## [INFORMATION SUPPLIED]
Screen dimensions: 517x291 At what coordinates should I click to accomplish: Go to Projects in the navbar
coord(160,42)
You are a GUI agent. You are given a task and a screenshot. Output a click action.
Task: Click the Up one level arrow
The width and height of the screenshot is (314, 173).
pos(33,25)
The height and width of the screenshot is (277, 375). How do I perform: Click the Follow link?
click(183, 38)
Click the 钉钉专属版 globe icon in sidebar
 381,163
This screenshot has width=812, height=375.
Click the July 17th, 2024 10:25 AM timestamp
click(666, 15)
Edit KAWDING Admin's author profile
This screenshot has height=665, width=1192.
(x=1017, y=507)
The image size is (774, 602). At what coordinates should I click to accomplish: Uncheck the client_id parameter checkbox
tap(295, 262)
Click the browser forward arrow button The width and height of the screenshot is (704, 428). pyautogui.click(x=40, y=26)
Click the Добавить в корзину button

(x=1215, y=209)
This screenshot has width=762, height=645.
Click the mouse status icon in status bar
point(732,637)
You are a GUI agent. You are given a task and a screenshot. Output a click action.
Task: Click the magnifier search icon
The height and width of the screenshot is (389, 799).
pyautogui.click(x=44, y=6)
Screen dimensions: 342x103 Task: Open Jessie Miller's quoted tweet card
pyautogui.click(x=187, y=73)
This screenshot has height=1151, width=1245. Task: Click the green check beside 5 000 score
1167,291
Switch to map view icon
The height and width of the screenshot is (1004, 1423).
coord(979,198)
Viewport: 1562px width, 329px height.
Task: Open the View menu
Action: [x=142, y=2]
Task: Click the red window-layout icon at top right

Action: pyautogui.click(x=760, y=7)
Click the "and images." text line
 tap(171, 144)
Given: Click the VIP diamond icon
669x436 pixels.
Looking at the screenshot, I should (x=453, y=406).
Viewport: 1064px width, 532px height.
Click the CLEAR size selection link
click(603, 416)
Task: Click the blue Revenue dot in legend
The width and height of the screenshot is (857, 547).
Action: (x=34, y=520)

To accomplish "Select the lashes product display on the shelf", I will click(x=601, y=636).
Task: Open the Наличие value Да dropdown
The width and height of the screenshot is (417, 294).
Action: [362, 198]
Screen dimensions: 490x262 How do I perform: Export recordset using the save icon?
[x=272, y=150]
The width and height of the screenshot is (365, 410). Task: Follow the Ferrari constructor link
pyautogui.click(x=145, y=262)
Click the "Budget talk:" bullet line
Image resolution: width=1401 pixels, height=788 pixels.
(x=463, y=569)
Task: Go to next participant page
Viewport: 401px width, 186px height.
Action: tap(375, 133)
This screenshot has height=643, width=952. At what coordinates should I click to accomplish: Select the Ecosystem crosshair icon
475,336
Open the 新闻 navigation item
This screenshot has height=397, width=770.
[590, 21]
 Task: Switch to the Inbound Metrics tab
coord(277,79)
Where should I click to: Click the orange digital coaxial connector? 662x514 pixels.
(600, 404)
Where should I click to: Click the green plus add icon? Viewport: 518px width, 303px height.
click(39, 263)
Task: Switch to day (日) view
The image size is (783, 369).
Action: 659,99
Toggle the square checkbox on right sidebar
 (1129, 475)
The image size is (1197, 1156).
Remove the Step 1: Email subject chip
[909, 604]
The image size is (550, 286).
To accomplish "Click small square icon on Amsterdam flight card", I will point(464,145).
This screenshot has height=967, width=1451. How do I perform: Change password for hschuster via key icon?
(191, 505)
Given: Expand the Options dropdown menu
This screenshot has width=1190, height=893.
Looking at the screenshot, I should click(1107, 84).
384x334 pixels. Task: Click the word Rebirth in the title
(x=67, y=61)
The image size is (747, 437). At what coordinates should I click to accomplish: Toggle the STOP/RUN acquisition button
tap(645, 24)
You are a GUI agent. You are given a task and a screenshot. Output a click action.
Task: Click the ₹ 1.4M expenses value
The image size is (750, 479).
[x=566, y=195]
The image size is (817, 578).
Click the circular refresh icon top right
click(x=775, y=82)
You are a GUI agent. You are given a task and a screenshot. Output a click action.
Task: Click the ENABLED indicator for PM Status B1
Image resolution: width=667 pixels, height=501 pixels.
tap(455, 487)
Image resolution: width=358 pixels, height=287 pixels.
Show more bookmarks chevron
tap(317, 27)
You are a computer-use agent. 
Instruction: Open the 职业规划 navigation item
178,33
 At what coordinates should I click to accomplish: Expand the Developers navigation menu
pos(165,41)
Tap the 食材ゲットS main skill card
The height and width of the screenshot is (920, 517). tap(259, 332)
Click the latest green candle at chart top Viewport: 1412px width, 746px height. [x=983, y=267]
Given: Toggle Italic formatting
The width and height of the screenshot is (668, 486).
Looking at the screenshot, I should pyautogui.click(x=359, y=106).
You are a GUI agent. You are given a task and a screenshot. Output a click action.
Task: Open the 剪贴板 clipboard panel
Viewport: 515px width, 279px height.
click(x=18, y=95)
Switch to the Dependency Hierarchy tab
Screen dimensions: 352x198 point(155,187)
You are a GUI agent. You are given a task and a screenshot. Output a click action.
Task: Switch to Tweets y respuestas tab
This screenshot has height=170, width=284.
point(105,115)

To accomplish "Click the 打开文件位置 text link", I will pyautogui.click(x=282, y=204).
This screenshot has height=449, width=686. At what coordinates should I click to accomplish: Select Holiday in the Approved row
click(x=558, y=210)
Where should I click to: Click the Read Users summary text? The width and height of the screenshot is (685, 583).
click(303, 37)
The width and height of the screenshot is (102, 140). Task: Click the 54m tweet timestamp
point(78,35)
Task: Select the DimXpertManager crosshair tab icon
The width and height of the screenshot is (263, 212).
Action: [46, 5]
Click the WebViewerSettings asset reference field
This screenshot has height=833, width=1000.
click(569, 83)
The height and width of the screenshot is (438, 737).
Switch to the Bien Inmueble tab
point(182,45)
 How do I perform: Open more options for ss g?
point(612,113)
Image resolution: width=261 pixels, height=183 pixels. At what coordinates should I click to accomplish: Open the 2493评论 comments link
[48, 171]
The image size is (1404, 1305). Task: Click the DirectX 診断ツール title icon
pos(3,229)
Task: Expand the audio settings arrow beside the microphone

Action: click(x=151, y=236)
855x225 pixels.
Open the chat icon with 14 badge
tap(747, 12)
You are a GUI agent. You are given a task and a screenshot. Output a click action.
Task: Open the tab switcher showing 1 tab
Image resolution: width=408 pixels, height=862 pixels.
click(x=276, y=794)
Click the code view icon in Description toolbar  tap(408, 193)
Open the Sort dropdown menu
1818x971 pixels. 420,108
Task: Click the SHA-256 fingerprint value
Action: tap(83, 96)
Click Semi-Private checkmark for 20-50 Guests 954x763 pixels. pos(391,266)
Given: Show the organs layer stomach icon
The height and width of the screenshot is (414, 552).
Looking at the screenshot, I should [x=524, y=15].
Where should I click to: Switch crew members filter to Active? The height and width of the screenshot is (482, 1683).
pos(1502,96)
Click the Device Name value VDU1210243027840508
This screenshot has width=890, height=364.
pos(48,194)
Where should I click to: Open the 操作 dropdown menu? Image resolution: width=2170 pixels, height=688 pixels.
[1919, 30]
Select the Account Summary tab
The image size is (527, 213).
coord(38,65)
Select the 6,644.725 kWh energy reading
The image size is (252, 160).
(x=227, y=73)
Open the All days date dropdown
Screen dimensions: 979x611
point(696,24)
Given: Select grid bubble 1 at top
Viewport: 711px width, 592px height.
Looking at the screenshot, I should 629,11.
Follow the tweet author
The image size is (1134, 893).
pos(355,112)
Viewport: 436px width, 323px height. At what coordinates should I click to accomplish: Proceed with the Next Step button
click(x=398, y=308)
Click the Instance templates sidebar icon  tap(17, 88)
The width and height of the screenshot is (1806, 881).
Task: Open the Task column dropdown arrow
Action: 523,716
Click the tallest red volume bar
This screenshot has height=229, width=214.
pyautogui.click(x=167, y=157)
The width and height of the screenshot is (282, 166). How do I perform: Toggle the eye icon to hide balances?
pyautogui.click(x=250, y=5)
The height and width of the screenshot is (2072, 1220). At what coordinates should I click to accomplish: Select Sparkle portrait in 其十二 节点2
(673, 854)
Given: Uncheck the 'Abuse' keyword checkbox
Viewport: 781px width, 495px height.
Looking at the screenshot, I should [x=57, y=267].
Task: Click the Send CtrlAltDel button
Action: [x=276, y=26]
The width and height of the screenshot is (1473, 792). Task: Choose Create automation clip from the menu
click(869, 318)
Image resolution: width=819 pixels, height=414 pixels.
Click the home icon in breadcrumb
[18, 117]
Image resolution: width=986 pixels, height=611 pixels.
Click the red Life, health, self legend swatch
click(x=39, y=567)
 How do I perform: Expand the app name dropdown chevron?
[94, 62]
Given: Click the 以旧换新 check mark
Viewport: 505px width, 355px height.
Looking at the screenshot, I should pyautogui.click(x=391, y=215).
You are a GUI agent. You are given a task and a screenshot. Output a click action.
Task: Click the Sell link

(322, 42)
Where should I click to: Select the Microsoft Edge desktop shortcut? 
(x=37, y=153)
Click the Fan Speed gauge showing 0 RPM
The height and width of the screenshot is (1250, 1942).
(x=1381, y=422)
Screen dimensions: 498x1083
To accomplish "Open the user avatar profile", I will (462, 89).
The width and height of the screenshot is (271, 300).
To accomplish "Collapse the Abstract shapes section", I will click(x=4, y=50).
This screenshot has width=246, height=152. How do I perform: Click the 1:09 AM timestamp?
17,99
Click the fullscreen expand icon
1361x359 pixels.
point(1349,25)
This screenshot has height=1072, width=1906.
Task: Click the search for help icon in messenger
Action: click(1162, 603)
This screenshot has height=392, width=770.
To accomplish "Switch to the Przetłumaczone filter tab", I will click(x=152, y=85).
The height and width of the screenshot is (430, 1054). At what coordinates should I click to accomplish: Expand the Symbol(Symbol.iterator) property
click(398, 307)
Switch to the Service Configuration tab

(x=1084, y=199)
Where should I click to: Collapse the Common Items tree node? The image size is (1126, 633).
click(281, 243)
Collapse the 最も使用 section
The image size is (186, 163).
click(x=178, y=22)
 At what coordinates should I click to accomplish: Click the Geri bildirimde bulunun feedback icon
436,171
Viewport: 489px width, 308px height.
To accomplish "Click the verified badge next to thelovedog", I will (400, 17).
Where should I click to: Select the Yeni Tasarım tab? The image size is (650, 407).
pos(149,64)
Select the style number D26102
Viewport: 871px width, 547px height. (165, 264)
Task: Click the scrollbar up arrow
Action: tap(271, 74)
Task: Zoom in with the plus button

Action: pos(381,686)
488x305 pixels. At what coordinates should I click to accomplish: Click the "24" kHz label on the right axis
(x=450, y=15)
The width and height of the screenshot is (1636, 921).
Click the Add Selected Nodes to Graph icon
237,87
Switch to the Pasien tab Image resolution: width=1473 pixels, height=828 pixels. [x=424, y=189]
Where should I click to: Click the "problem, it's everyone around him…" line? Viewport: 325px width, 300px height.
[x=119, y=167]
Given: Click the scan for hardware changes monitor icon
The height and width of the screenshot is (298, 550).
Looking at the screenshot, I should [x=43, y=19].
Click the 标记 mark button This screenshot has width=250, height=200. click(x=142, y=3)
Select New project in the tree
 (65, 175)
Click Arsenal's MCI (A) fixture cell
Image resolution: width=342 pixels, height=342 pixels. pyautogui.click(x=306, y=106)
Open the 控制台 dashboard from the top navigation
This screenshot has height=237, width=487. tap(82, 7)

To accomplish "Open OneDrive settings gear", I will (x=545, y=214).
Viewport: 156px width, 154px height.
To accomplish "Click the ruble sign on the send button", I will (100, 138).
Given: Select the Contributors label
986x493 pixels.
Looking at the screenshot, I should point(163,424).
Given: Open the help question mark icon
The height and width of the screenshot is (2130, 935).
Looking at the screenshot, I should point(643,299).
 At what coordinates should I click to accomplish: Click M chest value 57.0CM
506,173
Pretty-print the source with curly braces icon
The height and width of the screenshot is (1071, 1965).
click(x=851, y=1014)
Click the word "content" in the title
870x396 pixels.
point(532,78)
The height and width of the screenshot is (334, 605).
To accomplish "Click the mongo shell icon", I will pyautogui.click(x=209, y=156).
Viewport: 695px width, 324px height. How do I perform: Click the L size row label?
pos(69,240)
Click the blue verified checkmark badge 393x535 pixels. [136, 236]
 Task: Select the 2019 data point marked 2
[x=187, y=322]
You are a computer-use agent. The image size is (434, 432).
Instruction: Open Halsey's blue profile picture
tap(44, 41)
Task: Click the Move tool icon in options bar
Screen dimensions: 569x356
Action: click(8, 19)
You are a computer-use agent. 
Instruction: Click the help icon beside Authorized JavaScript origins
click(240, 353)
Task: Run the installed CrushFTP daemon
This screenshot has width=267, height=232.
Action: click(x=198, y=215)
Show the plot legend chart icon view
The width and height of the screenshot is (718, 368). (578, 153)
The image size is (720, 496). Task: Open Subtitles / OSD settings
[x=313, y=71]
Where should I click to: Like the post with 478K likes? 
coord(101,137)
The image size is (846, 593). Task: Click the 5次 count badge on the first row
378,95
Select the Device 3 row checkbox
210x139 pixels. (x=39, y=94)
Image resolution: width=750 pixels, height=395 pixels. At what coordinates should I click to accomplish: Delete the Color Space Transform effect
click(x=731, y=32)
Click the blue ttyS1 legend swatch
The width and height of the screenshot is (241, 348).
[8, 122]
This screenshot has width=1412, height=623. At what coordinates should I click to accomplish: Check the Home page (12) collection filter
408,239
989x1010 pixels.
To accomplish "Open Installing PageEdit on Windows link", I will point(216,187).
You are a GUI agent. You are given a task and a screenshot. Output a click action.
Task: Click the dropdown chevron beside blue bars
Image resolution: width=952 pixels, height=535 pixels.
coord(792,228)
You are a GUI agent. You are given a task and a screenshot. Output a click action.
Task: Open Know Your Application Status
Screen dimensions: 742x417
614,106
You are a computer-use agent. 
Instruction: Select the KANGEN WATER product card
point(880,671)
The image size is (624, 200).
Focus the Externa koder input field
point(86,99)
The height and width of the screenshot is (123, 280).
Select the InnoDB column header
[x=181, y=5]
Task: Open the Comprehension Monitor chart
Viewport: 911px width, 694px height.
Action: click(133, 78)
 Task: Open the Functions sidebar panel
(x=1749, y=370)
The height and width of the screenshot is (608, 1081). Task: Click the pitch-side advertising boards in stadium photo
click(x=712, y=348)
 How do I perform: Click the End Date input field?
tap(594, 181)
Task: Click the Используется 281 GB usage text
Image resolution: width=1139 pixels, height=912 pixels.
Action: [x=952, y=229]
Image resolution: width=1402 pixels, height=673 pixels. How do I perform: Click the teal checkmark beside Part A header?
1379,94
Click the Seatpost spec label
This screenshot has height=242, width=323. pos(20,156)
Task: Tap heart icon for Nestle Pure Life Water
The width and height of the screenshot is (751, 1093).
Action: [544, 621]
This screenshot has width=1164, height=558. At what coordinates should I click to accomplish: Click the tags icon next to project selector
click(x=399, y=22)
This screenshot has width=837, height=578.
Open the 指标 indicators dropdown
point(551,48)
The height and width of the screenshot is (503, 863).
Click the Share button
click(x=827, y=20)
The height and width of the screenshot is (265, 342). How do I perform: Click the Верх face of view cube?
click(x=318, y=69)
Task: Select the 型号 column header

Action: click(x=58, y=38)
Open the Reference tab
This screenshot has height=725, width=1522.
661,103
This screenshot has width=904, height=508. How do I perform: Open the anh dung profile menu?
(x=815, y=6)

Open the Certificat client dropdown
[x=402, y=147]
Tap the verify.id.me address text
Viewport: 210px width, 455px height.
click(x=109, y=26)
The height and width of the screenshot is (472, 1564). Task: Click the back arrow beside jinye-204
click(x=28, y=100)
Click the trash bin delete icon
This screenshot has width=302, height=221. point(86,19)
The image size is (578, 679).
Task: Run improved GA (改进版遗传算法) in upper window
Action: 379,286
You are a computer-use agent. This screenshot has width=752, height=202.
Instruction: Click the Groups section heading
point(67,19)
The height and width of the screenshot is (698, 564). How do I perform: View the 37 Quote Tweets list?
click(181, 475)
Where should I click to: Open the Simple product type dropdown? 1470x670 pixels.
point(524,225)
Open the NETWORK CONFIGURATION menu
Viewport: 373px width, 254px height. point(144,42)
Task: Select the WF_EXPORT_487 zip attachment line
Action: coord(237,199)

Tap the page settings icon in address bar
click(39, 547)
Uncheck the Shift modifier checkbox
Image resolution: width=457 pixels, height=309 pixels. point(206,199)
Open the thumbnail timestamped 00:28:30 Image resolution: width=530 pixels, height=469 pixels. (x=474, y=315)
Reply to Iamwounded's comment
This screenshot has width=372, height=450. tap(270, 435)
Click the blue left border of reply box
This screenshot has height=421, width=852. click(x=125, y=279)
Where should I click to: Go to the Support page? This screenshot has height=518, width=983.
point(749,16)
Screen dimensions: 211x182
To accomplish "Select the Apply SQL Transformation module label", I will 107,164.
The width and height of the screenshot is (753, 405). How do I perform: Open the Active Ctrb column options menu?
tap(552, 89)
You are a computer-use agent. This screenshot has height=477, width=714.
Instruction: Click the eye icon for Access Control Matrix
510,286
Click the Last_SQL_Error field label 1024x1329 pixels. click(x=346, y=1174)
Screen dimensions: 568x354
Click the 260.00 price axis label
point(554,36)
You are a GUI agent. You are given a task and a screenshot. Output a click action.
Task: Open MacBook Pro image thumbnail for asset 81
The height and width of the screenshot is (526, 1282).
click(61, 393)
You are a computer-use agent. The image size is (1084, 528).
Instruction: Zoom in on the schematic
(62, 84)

## [AIM OF THE EXERCISE]
Display each line of the items above that contains the string "section".

## [FINISHED TASK]
To accomplish "Collapse the Abstract shapes section", I will click(x=4, y=50).
Collapse the 最も使用 section
Instruction: Click the Groups section heading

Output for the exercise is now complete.